Our second triumph was securing a place at Jenson’s specialist school at the age of three.

After looking closely at all three special needs schools in our area, we were absolutely resolute that one of these was the best school for him, and the only school that could fully meet his needs.

The school is run by a charity and provides everything under one roof, including orthotics, physiotherapy, speech and language, paediatric consultancy, horse-riding and hydrotherapy.

The local authority, however, wanted to send him to their choice of school, which being a local authority school, was ‘lessening the burden on the public purse’.

After a lengthy battle, we were successful at securing a place for Jenson at our number one choice, where he has just entered his second year, and is thriving.

This brings me onto our latest battle, which we have just conquered.  We have finally secured transport for Jenson to and from school.

We were denied transport initially, on the basis that we were offered a place at this school on the agreement that we provide the transport ourselves.

I originally bit the local authority’s hand off with delight at having won a place at the school for Jenson, but one year later, and being back at work after a second baby, I was really feeling the pressure!

Two hours per day of driving backwards and forwards was really encroaching on my professional work and my ability to care for my children.

I decided to investigate the legalities of the situation and thereby I established that we are legally entitled to transport.

As I delved deeper into the laws and codes of practice and the specifics of the situation were unravelling, it was evident that we were weaved into an ever-increasing web of loop-holes and ambiguities.

Still, I battled through and 12 months on was successful.

It is fair to say that I have spent a ridiculous amount of time on my computer while battling through these ordeals: Google, Facebook support groups, contacting people that I knew, hassling people that I did not know!

I pestered the authorities – NHS and Council, gently at first; I ascertained who my allies were and scoped out my adversaries.

I wrote letters of complaint, I submitted appeals; I even put in Freedom of Information requests, just to raise my profile as the ‘bothersome mother’.

I trawled through government statutory framework documents, local authority policies, and codes of practice.

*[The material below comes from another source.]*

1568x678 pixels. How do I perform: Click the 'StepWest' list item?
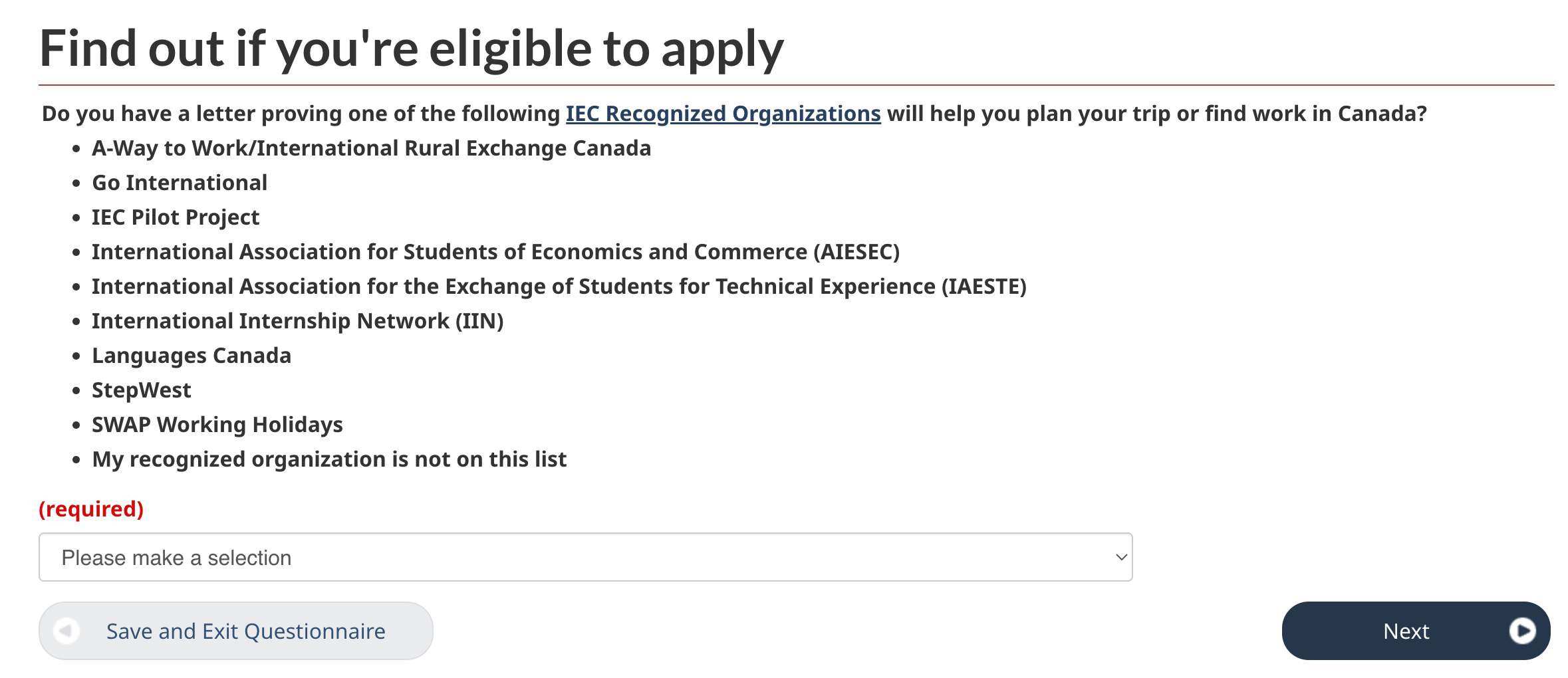coord(142,390)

I quoted The Education Act 1996, and even referenced a High Court precedent regarding qualification of the term ‘public expenditure’ in regard to the overlap of education with healthcare costs.

I sent emails with ‘high importance’ flags, and I sent carbon-copies to line managers and as high as the Director of Children’s Services and NHS Chief Executives.

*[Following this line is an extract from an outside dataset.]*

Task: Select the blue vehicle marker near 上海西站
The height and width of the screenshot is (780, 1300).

I spent hours on the telephone to SEN agencies, children’s disability charities and legal advisors, appealing for advice and expertise knowledge.

I calculated and submitted NHS reference costs to demonstrate the benefit to the public purse of our choice of approach.

(For example, in 2015/16 it cost a national average of £2,313 for endoscopic insertion of gastrostomy tube in a child and £212 for every gastroenterologist consultant-led appointment.  It also costs £20 per day for the prescribed specialist feed.  The alternative one–off cost to provide psychological treatment was unsurprisingly a significantly cheaper option, but to impress this point upon the powers-that-be was an unwieldy task!).

I wholeheartedly believe in our NHS and our social care system, and am proud that our country has these services at the heart of our society.

If this was a politically-motivated blog then I would have an awful lot more to say about the way that our current government chooses to use national resources and prioritise it’s spending and austerity plans, but I will save that rant for another day!

It is certainly true, however, that the systems embedded in our society are not always easy to navigate and without tenacity, resourcefulness and a huge dose of bloody-mindedness, it is easy to sit back and accept less than you are entitled to.

I could go on and on about the battles that we came through to get the very best and most appropriate treatment, care and education for our son.

I’m sure there will be more battles to come, in the future.  But for now I am content that we have done the very best for him so far in his short life.